Work required ▸ Read the records below. Copy each line where the string "question" occurs.

Saved data entries:
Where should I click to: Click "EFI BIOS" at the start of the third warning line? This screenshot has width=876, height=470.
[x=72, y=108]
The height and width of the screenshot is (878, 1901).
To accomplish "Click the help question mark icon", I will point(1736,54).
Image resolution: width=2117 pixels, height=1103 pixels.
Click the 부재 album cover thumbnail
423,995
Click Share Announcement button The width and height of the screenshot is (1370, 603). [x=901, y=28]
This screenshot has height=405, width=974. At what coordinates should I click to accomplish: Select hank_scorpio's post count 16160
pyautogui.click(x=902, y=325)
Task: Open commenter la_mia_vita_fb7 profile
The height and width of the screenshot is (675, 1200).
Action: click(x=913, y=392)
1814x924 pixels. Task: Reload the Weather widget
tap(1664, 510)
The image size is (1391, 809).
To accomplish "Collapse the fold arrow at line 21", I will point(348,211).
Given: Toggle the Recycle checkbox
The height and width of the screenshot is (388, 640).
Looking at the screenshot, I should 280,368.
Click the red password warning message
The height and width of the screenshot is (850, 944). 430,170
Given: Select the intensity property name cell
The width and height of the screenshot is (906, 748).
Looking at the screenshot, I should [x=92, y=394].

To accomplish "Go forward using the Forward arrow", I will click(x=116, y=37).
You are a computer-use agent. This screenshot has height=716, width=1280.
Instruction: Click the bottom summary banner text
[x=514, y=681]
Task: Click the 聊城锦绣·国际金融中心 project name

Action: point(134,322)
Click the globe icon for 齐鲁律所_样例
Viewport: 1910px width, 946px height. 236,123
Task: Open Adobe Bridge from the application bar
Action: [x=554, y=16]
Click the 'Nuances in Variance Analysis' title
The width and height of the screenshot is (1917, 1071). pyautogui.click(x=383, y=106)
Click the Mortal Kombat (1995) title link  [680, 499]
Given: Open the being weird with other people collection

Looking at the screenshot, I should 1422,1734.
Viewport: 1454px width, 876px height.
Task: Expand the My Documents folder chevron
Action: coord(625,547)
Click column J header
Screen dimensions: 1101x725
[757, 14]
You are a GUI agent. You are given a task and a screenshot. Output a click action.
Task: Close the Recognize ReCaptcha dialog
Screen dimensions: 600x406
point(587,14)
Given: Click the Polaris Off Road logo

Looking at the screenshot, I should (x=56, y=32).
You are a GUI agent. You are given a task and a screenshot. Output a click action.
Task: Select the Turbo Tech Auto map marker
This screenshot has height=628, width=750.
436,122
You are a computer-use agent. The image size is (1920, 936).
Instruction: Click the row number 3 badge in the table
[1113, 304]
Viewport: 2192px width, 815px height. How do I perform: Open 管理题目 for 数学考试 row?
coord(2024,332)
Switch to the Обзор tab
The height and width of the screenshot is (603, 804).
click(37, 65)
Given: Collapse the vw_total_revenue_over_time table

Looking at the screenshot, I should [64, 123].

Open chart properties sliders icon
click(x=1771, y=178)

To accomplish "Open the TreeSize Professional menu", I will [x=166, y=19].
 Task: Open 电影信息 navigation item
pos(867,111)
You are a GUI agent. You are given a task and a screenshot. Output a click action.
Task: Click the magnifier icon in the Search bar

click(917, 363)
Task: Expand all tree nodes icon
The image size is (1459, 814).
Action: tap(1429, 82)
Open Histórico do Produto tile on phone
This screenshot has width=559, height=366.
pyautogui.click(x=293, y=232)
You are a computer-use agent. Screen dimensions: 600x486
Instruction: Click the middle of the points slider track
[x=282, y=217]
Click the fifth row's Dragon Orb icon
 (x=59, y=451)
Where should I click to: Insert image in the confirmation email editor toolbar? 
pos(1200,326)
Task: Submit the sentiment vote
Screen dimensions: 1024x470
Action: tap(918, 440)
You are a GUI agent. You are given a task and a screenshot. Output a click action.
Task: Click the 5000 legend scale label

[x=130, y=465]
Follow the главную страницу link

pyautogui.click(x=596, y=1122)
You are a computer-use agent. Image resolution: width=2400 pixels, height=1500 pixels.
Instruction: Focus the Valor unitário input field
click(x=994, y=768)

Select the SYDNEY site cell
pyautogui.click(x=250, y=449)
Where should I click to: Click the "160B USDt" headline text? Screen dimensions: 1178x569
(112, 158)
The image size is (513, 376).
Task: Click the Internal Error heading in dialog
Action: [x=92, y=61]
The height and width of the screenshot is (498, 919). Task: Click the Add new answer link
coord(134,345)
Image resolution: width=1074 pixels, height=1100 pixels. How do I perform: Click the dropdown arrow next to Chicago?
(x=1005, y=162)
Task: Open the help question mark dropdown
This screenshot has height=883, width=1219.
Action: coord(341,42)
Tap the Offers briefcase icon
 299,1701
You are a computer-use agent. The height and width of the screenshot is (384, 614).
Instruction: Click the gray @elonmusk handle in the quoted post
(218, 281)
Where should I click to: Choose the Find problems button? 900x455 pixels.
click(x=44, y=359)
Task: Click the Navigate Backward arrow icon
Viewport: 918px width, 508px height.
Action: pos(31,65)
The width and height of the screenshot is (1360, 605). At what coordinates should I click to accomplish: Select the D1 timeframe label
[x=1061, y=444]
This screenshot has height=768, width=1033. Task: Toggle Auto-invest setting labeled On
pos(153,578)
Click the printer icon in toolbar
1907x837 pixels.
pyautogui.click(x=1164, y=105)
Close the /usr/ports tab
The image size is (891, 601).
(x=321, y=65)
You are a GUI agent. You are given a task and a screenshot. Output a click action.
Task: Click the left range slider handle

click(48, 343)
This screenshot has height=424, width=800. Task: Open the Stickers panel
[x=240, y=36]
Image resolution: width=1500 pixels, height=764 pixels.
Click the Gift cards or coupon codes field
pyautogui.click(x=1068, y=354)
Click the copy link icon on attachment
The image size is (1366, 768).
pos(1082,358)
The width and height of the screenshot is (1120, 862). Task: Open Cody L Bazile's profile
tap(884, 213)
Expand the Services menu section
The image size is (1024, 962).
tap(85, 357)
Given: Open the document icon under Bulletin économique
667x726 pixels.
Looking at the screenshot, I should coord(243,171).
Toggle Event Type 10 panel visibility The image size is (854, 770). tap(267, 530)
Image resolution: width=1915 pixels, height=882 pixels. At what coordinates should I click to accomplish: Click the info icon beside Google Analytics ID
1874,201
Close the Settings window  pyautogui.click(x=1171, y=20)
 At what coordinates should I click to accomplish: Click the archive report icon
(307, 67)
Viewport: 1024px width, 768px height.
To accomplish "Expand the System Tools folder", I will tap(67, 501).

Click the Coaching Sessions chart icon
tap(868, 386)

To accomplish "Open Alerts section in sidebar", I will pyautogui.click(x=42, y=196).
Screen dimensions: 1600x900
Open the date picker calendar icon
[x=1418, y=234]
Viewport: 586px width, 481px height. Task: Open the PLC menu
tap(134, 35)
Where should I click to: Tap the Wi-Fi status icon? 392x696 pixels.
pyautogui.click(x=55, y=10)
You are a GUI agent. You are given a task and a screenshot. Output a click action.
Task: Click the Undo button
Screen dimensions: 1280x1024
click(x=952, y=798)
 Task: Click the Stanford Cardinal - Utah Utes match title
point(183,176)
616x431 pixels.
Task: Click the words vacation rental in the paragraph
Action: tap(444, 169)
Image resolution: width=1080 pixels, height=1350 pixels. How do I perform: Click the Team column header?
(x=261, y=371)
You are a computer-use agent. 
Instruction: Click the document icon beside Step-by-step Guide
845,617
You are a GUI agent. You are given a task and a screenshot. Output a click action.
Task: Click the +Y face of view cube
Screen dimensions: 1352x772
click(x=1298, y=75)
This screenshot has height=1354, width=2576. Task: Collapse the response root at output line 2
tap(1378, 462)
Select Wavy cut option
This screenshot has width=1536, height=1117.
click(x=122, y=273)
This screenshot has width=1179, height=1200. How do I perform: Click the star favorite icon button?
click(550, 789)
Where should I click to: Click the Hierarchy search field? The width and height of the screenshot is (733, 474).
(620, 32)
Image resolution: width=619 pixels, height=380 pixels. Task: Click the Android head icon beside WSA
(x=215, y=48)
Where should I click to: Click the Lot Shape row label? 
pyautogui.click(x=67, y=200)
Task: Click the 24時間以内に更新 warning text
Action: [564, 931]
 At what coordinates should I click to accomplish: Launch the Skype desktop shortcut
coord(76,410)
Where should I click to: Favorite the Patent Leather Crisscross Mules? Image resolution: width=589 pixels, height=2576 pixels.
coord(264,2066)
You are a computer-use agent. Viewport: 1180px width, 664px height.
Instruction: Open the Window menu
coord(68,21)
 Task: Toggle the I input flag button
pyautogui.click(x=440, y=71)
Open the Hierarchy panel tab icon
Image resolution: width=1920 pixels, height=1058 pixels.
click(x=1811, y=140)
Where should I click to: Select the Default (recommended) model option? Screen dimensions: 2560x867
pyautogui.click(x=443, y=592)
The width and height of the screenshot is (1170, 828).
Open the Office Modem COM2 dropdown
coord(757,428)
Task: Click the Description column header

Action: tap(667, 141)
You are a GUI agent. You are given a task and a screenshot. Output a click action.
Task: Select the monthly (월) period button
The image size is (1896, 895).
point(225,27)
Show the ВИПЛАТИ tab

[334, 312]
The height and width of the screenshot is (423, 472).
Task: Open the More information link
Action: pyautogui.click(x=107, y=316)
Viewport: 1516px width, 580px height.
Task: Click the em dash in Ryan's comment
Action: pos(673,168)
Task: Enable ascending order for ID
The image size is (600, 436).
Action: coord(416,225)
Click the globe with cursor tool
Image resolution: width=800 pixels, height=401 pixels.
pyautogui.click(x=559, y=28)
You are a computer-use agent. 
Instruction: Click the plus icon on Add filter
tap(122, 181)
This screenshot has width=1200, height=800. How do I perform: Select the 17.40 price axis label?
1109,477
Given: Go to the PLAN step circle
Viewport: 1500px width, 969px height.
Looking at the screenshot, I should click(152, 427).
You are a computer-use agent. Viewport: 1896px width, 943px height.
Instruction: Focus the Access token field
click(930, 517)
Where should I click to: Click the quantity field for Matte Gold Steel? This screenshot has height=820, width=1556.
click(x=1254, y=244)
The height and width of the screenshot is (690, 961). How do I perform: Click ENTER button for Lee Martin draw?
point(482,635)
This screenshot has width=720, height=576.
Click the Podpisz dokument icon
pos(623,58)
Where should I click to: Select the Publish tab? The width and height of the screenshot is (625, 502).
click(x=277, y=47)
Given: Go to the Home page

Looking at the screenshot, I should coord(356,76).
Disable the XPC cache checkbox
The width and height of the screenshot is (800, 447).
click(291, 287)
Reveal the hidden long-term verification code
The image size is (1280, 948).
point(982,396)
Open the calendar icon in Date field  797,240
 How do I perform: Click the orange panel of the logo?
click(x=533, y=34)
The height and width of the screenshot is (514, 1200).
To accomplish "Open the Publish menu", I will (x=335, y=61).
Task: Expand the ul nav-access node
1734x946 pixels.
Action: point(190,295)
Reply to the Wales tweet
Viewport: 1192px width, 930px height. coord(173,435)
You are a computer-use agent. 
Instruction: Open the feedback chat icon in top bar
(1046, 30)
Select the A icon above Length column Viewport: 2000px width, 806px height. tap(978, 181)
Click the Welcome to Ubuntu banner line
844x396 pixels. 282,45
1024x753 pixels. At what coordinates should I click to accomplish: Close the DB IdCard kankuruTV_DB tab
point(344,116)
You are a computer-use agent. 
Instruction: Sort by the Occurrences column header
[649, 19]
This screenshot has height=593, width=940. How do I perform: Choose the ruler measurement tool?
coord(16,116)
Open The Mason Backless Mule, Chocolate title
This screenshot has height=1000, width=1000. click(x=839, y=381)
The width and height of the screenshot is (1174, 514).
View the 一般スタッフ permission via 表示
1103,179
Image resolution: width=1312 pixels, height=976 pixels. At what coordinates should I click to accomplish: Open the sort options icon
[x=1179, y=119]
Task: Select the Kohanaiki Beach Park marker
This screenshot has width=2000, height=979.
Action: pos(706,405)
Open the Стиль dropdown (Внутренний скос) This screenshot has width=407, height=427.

Written solution ▸
To accomplish "Click the help question mark icon", I will point(1736,54).
Task: Open the help question mark dropdown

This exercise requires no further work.